Start in the Middle
Recently, I was typing on my computer when it froze. The entire system shut down. Frustrated, I called tech support. Before hearing the reassuring voice to help me solve my problem, I was thinking, “Why did this happen? How can I prevent this from happening again?”
I began playing the blame game, pointing fingers at my computer.
During my phone call, the tech agent asked, “Have you conducted a systems update recently? This is essential for your computer to function appropriately.”
Thinking back to my work the past several weeks, I reluctantly replied, “No. It’s been a while.” This patient agent directed me to look at the bottom of my screen for a red dot on my systems app. Glancing at the bottom of the screen, I saw the targeted red dot, indicating it’s time to reboot.
I had missed what was right in front of me.

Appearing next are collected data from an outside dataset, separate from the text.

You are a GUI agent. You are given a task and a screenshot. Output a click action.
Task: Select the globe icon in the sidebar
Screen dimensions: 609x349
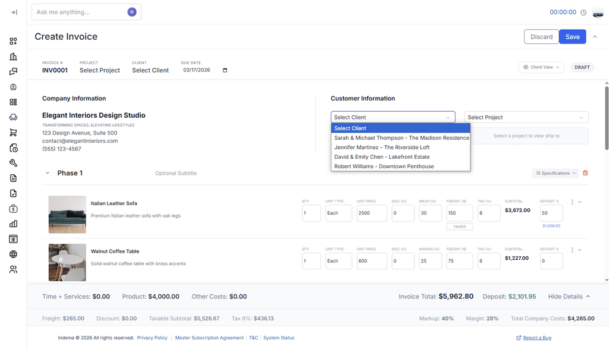(x=14, y=254)
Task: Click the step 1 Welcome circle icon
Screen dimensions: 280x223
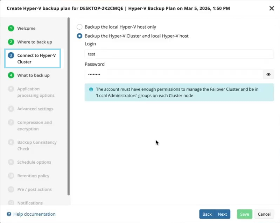Action: click(x=11, y=28)
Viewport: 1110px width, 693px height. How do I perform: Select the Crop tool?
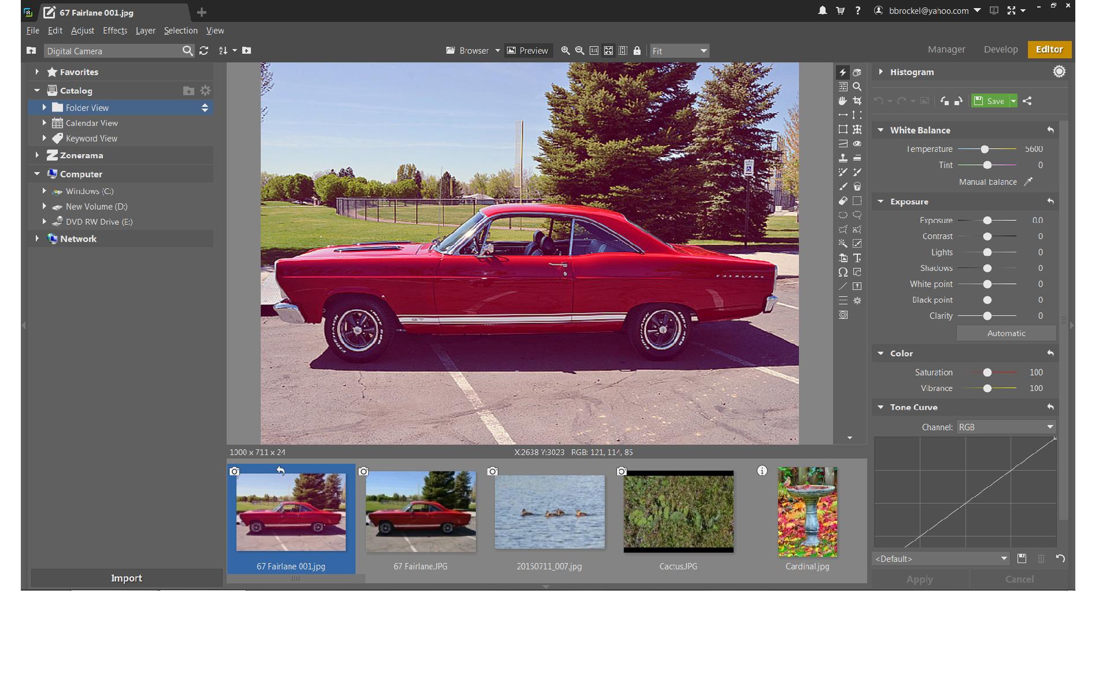857,101
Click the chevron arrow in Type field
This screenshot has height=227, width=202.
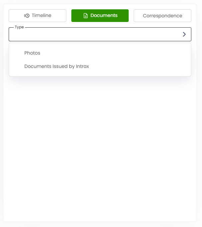tap(184, 34)
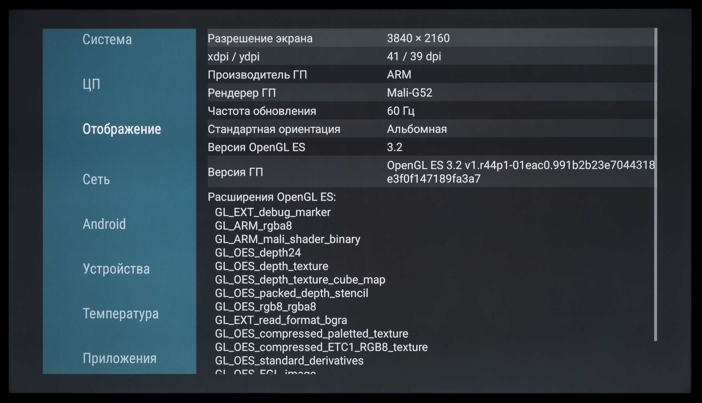Viewport: 702px width, 403px height.
Task: Click the Разрешение экрана row
Action: 431,38
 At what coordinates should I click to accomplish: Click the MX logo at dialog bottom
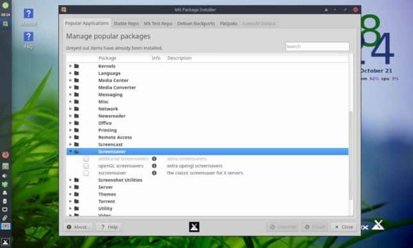pyautogui.click(x=194, y=227)
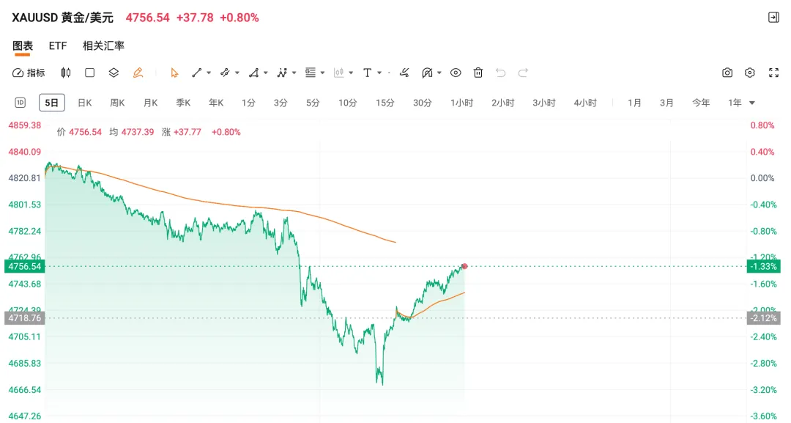This screenshot has width=791, height=423.
Task: Click the orange drawing pencil icon
Action: point(138,73)
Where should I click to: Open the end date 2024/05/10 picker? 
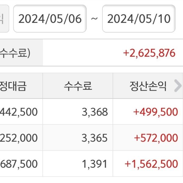pos(139,19)
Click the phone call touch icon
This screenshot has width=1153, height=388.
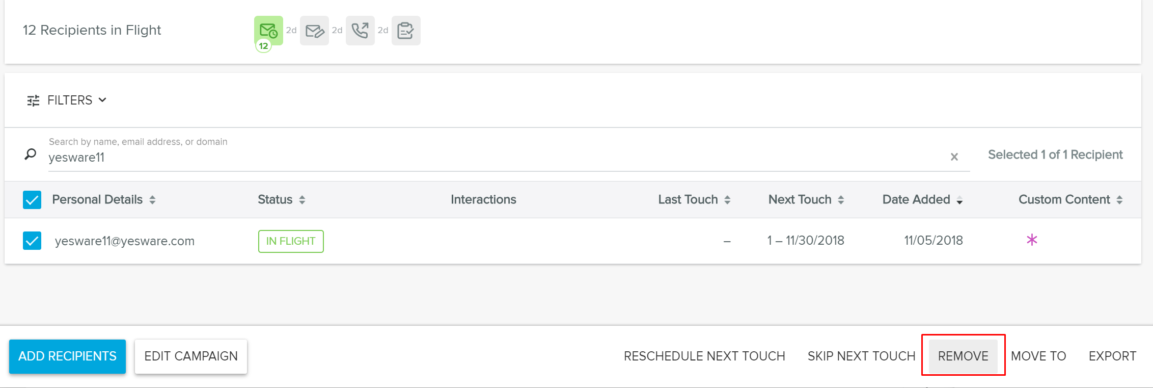point(360,31)
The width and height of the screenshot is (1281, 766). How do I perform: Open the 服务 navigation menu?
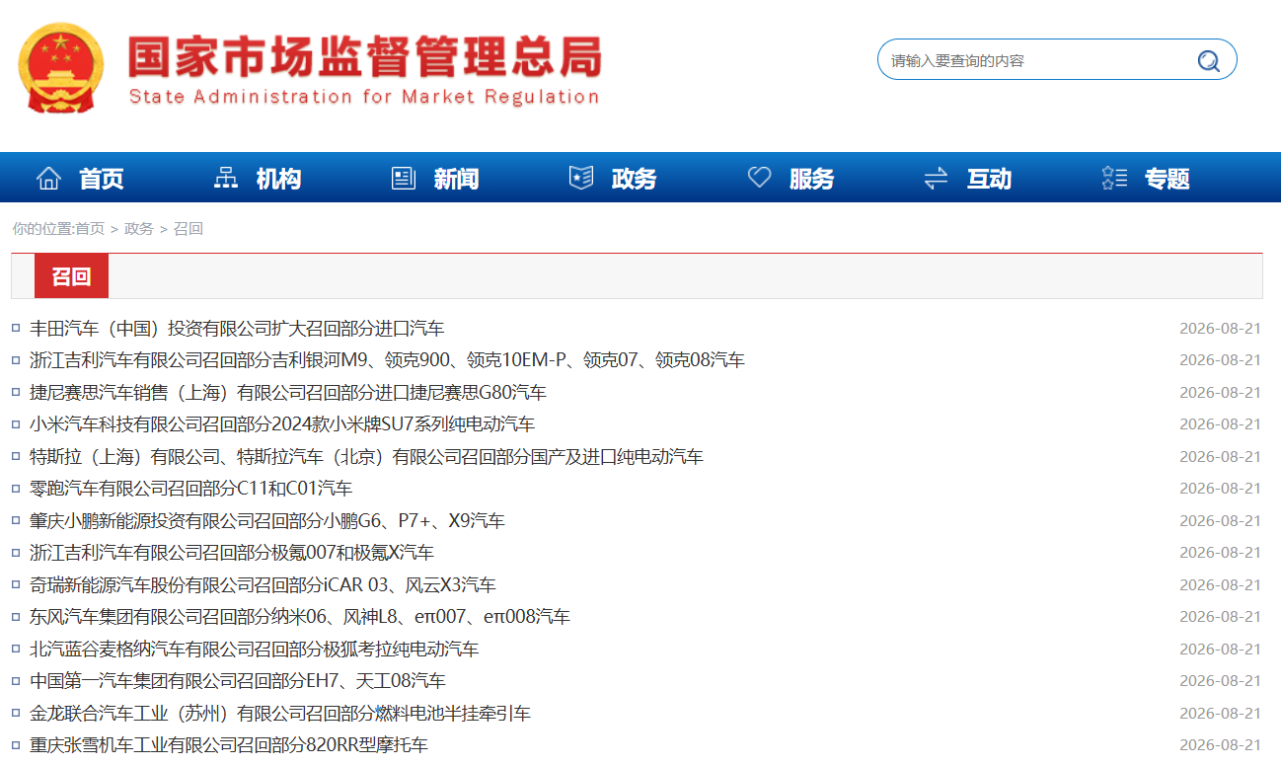point(811,179)
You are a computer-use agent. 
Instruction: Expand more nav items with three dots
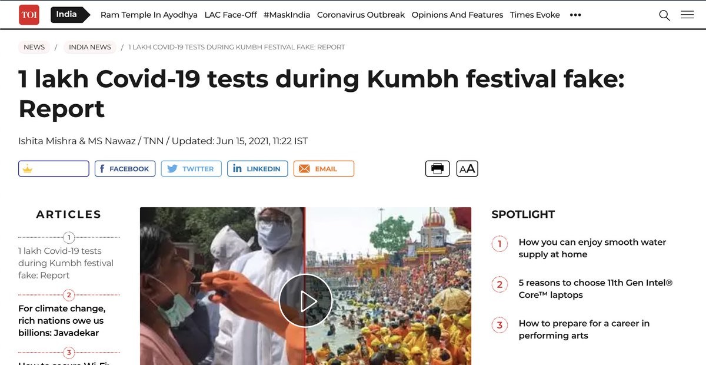(x=575, y=15)
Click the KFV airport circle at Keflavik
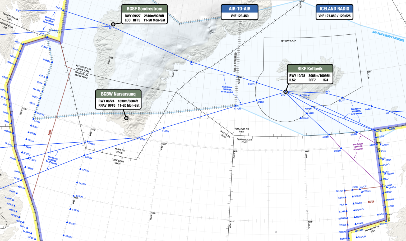Screen dimensions: 406x241 click(x=286, y=91)
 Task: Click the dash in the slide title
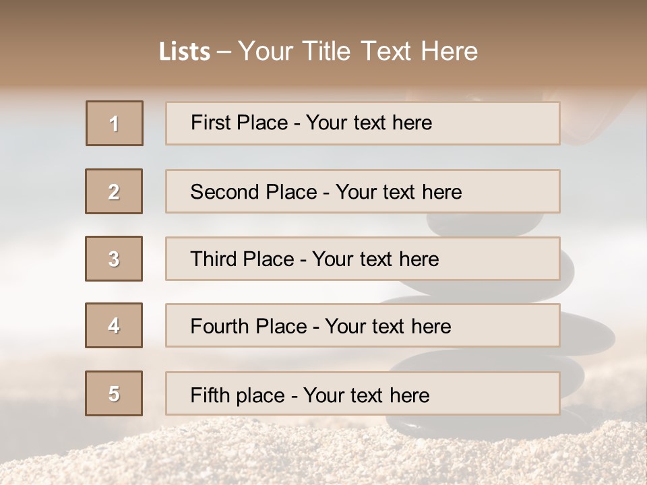[224, 52]
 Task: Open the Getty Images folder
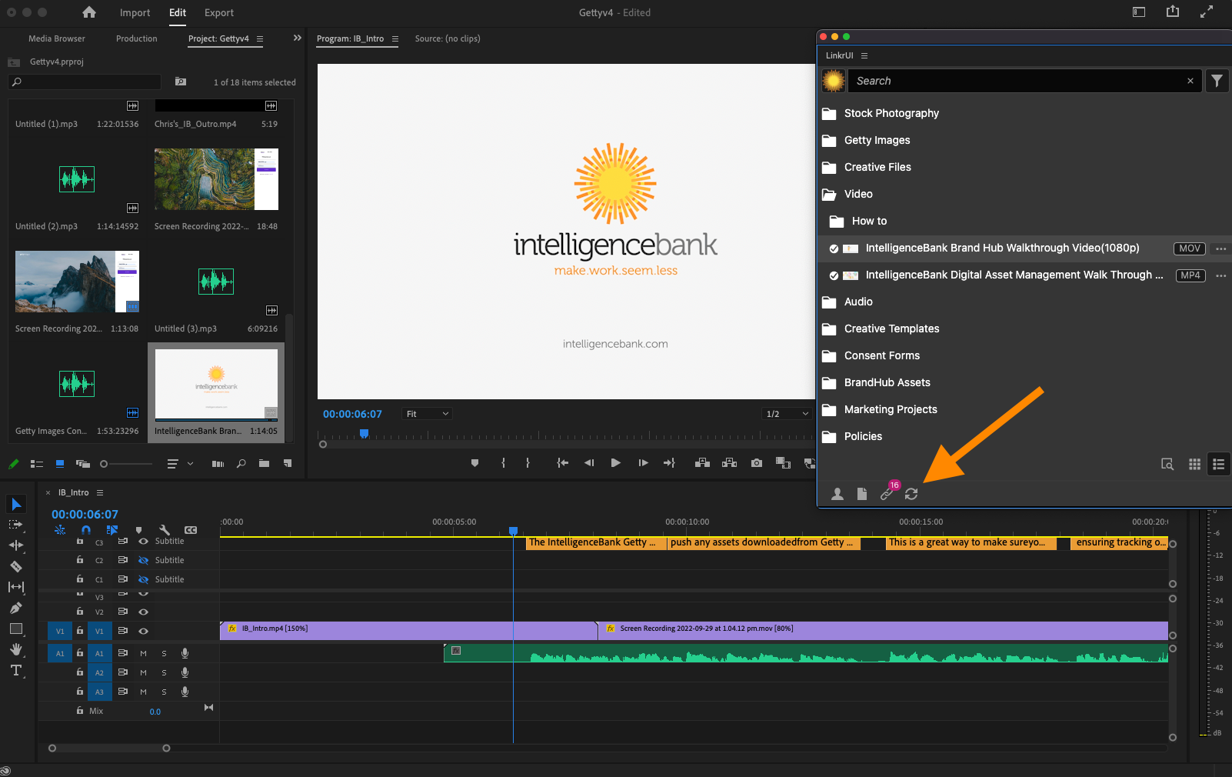[877, 140]
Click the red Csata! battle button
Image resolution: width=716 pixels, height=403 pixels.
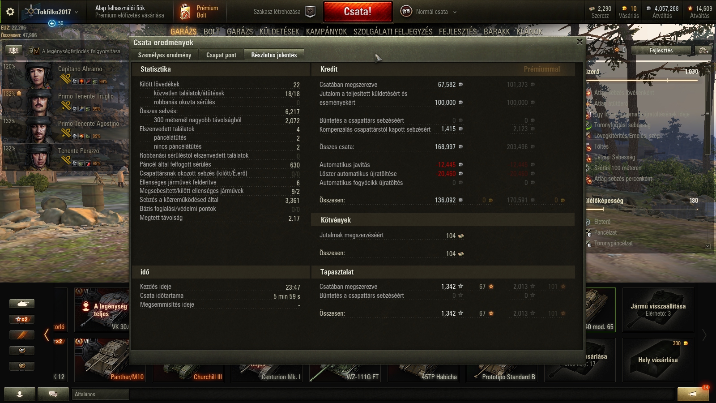358,12
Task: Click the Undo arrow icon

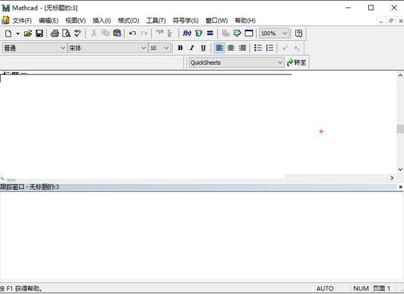Action: coord(132,33)
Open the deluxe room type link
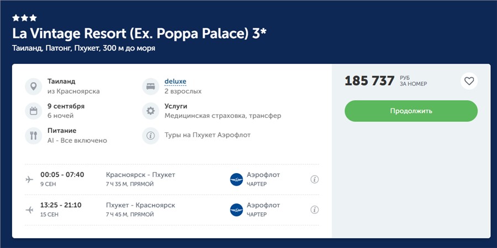Viewport: 497px width, 248px height. coord(175,82)
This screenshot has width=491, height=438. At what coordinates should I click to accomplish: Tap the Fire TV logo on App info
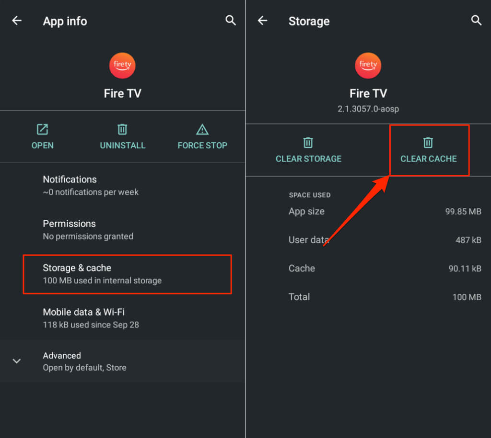click(122, 66)

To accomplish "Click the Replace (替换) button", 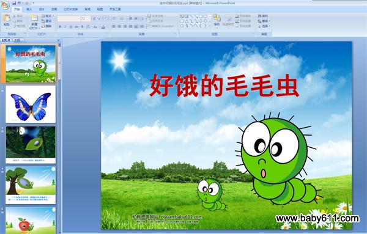I will point(264,21).
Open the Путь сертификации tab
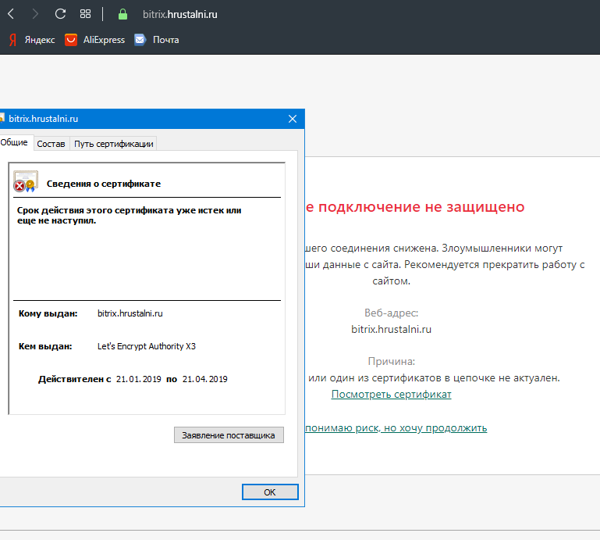The width and height of the screenshot is (600, 540). [x=114, y=144]
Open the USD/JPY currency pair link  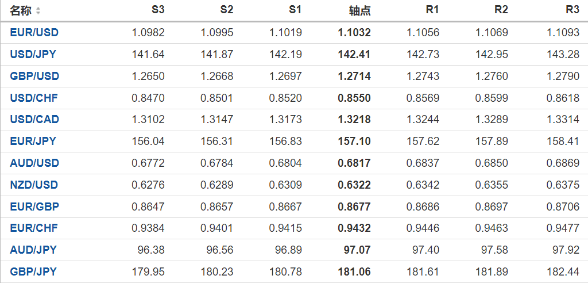click(x=33, y=55)
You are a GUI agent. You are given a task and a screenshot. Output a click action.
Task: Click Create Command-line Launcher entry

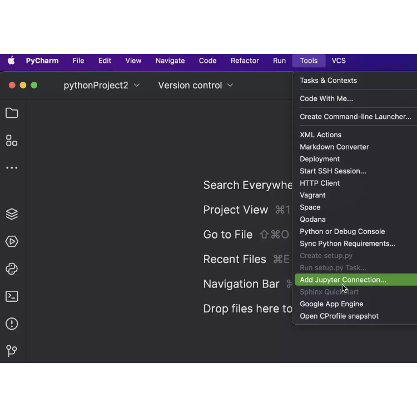355,117
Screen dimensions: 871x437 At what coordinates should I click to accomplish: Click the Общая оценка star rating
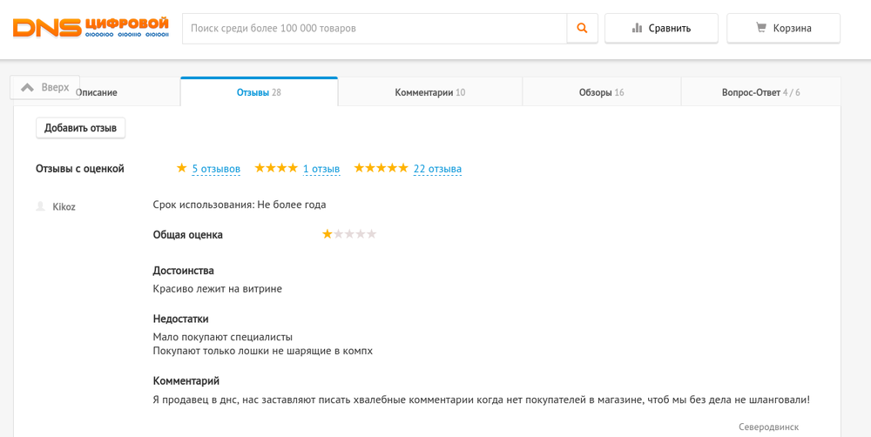pos(349,234)
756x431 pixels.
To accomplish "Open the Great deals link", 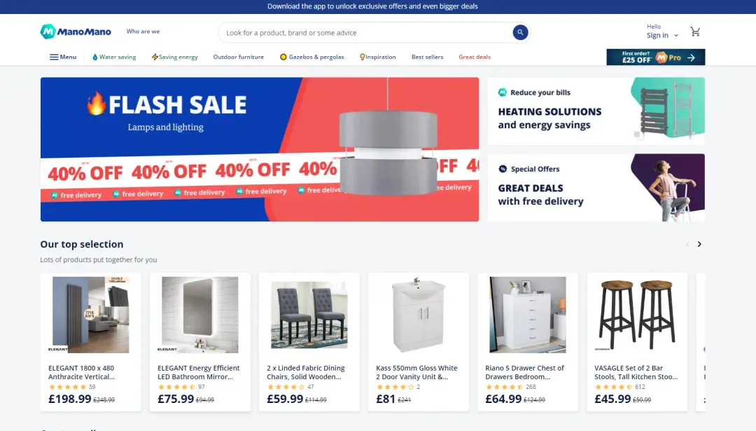I will pyautogui.click(x=475, y=57).
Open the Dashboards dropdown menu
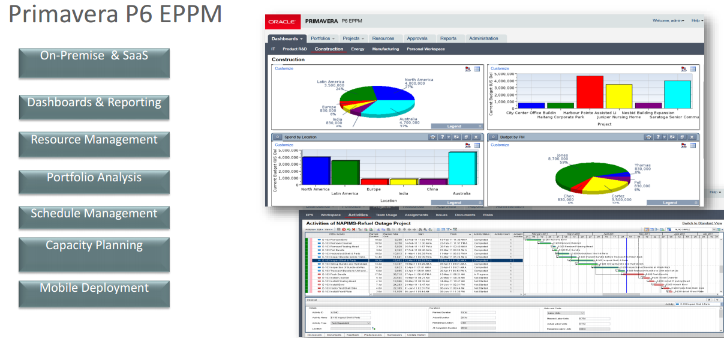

My computer needed to update. Clean its slate. Start over. Try something new.
As communicators, sometimes we need to reboot.
We can get stuck or not notice a great idea when it’s right in front of us.
It’s easy to not know how to start a presentation—what to say or how to say it.
While Lewis Carroll, author of Alice in Wonderland said, “Begin at the beginning,” consider creating the body of your speech first and your introduction last.
This may feel counterintuitive, yet the body of your speech is 75-80% of your talk and should drive the content of your introduction.
Select the ideas that matter.
Arrange them in a way that makes sense to best connect you to your topic and your audience.
Let the body of your speech inspire the content of your introduction and conclusion.
You may be surprised of the content you create.
Reboot and reconsider a new way of creating a presentation.
Give it a try and let me know how it goes.